Talking Art: The Art of the Book
Sunday November 18th, 2018: 12-1pm
Using Diane Samuels’ work as a springboard, this panel will discuss various forms and motivations behind artists’ books. Panelists include Diane Samuels, Mary Austin, and Stephen Woodall.
Diane Samuels is a visual artist based in Pittsburgh, PA, with studio and public art practices. In both, she uses other peoples’ words and her own handwriting as her literal and figurative raw material. For this exhibition, Samuels has created monumental works by writing out the texts of entire novels in micro-script. The centerpiece is a hand-transcription of Herman Melville’s Moby-Dick, written on remnants of archival paper and recycled prints that Samuels has painted over, drawn on and collaged with images pertaining to the text. Each page of the book is represented by a horizontal row of the drawing, staring with “Call me Ishmael” at the top of the work, which measures 48 feet long by 8 feet wide.
Samuels’ work has been exhibited at the Andy Warhol Museum, the Carnegie Museum of Art, the Mattress Factory Museum, the Leo Baeck Institute, the Center for Book Arts, the Aldrich Contemporary Art Museum, the Contemporary Arts Center of Cincinnati, the Municipal Museum of Art in Gyor, Hungary, and the Czech Museum of Fine Arts, among others. Samuels holds both a BFA and MFA from Carnegie Mellon University, a diploma from the Institute in Arts Administration at Harvard University and has received honorary doctorates from Seton Hill University and Chatham University. She is also co-founder of City of Asylum Pittsburgh, which provides sanctuary to writers in exile. Samuels is represented by Pavel Zoubok Fine Art, New York, NY.
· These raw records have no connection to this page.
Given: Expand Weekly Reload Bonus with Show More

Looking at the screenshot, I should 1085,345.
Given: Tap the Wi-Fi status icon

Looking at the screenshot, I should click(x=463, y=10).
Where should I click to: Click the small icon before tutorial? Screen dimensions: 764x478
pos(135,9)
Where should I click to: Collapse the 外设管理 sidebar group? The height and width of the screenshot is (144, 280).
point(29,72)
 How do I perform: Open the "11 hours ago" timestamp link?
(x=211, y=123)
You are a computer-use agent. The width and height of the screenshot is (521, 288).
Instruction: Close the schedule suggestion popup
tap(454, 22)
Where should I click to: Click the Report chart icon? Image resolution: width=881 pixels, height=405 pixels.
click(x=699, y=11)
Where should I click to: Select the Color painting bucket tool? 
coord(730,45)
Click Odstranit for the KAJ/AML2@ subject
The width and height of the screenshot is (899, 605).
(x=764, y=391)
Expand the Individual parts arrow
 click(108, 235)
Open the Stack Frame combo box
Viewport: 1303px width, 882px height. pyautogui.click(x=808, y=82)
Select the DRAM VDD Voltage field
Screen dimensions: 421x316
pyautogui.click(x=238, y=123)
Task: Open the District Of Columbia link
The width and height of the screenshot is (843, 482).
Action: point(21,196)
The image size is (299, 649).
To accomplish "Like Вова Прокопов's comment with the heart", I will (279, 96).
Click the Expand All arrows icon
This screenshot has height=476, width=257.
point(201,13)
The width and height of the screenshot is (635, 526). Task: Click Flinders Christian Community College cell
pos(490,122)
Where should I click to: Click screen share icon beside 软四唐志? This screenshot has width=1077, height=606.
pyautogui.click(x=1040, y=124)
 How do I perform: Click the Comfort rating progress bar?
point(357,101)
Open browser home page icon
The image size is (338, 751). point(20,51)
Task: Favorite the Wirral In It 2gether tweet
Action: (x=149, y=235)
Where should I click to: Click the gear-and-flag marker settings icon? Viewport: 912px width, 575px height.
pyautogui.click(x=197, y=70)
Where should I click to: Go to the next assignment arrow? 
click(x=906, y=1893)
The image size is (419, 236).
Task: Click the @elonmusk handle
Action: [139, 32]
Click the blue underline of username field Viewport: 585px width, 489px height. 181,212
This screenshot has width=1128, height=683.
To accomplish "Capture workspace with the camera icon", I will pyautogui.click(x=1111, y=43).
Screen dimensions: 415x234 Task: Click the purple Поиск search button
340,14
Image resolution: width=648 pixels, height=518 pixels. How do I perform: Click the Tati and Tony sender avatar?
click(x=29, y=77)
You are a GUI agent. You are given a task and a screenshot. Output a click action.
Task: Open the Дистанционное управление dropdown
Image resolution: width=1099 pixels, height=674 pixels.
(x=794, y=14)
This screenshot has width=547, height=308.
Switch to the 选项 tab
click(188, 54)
Mary Austin is Co-Founder and chief financier of San Francisco Center for the book. She is an Artist’s book collector and philanthropist with extensive experience in non-profit management, and served as Curator and Assistant Director of the Museum of Printing History in Houston, TX for many years before becoming Director of Explore Print! in San Francisco. Mary is the proprietor of The Underground Press.
Center for the Book
The San Francisco Center for the Book was co-founded by Mary Austin and Kathleen Burch, who recognized a growing need in San Francisco, the Bay Area and on the West Coast for a facility specifically designed and equipped to support the appreciation, teaching and creation of book arts. The first center of its kind on the West Coast, San Francisco Center for the Arts was incorporated in March of 1996 as a 501(c)(3) nonprofit organization.
Steve Woodall was the San Francisco Center for the Book’s Education Director and Artistic Director from 1996-2008. He directed the Center for Book and Paper Arts at Columbia College Chicago from 2008-2015, and is currently Collections Specialist at the Achenbach Foundation, Fine Arts Museums of San Francisco, working with the Reva and David Logan Collection of Illustrated Books.
“Though I have many interests, my primary concern is the contemporary artist’s book: its history, current range of form and practice, and relationship to digital technology, now and in the future. I have long been interested in working to make the artist’s book much more widely known, broadening critical discourse and scholarly engagement with the genre, and creating new relationships in related fields of practice (literature, photography, mainstream publishing, graphic narrative, new media). I am well networked in artist’s book, photography and literary communities, and in the constituent fields of typography, design, bookbinding, printing, and small press publishing.”